L’Union européenne pourrait perdre une des fréquences qu’elle a réservé pour son futur système de navigation par satellites (Galileo), auprès de l’Union internationale des télécommunications (ITU). En cause, la Chine !

La Chine qui avait signé un accord de partenariat en 2003 avec l’Europe a donné depuis la priorité à sa propre constellation et projette de lancer 10 nouveaux satellites Beidou entre 2009 et 2010.

Cela signifie que le système chinois sera opérationnel avant Galileo qui n’a cessé de connaître des retards dans son organisation financière et sa gestion industrielle. Avec un retard de 5 ans par rapport au calendrier initial, l’Europe prévoit de passer cette année la commande de 30 satellites Galileo, 4 pour l’In-Orbit Validation et 26 pour la Full Operational Capability en vue du déploiement de la constellation en 2013.

Sans avoir négocié une coordination complète des fréquences, la Chine projette ni plus ni moins d’utiliser les signaux dans la longueur d’onde réservés à l’Union Européenne par l’UIT. La fréquence en question n’est pas des moindres.

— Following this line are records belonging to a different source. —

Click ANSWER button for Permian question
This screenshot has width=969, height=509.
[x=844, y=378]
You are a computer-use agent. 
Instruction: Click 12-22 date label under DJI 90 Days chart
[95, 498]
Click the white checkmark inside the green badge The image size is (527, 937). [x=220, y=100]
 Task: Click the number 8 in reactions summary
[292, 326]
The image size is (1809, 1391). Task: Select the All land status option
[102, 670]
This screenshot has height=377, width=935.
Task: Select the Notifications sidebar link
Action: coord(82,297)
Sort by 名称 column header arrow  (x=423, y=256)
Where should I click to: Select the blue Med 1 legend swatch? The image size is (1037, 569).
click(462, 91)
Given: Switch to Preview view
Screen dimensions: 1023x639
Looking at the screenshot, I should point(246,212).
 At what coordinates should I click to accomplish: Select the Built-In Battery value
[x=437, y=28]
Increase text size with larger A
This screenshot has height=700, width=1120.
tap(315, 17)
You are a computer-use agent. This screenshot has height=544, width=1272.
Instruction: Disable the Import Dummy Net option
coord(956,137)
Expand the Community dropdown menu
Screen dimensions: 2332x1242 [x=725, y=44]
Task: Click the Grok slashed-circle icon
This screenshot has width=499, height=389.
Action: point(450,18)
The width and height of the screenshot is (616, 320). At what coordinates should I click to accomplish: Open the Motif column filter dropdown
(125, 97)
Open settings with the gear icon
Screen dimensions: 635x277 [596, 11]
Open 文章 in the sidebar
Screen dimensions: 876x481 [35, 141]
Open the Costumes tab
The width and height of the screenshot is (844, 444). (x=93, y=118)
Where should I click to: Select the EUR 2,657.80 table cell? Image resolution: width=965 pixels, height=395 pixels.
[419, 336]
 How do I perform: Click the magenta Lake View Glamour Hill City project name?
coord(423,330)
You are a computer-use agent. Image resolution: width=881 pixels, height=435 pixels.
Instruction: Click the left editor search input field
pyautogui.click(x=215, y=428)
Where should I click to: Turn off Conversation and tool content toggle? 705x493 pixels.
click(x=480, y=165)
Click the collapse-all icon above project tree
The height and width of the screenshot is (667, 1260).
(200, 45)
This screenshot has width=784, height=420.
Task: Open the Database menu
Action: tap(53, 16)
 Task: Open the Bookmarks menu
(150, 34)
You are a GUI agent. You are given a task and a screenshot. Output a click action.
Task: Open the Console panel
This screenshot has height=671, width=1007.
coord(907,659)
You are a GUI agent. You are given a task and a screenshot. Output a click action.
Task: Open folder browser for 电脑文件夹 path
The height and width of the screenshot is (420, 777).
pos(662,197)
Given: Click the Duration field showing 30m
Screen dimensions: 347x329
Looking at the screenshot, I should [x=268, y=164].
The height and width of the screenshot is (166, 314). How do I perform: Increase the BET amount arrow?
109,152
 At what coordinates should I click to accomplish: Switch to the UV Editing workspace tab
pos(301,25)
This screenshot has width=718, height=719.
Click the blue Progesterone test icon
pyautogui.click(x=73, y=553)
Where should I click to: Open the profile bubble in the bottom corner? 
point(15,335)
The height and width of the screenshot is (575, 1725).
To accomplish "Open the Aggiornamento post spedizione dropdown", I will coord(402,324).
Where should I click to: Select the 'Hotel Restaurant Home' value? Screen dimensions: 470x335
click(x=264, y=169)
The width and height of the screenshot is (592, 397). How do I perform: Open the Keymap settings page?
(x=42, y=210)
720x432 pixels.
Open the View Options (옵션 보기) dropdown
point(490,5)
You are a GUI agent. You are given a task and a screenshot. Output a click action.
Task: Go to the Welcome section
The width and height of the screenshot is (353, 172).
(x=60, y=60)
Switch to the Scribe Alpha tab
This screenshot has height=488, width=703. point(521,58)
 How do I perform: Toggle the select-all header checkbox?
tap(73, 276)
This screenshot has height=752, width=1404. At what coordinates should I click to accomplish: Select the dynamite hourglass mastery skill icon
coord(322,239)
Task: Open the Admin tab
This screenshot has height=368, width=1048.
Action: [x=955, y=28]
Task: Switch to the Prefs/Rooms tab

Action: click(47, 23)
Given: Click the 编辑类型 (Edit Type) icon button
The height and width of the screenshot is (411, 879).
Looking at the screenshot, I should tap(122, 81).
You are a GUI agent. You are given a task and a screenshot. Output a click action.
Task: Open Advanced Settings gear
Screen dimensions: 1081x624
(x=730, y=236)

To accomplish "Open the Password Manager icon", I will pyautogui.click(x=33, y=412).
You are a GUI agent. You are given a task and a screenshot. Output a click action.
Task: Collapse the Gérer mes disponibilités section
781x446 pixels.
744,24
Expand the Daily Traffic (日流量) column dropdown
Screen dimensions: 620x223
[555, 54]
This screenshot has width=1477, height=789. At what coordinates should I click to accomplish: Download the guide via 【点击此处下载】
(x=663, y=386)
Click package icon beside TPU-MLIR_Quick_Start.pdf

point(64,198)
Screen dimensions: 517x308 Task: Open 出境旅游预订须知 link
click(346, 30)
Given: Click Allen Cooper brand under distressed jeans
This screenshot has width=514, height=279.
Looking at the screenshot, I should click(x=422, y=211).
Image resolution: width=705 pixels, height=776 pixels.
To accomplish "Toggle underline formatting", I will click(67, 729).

Il s’agit du Public Regulated Service (PRS) une fréquence réservé aux organismes gouvernementaux liés à la sécurité civile, avec des applications militaires possibles.

Faisant fi des deux satellites Giove A et B lancé en 2006 et 2008 dont la mission principale est d’émettre les signaux Galileo depuis l’espace en se déplaçant sur une des orbites prévues pour la constellation de façon à garantir les fréquences réservées pour le système Galileo auprès de l’ITU, la Chine a officiellement demandé que la fréquence en question, réservée par la Commission Européenne, lui soit rétrocédée.

Note

L’UIT est une agence des Nations Unies qui a attribue les fréquences du spectre radioélectrique afin d’éviter des brouillages préjudiciables entre les stations de radiocommunication des différents pays et gère l’orbite des satcoms afin d’éviter que des satellites trop proches ne brouillent leurs signaux.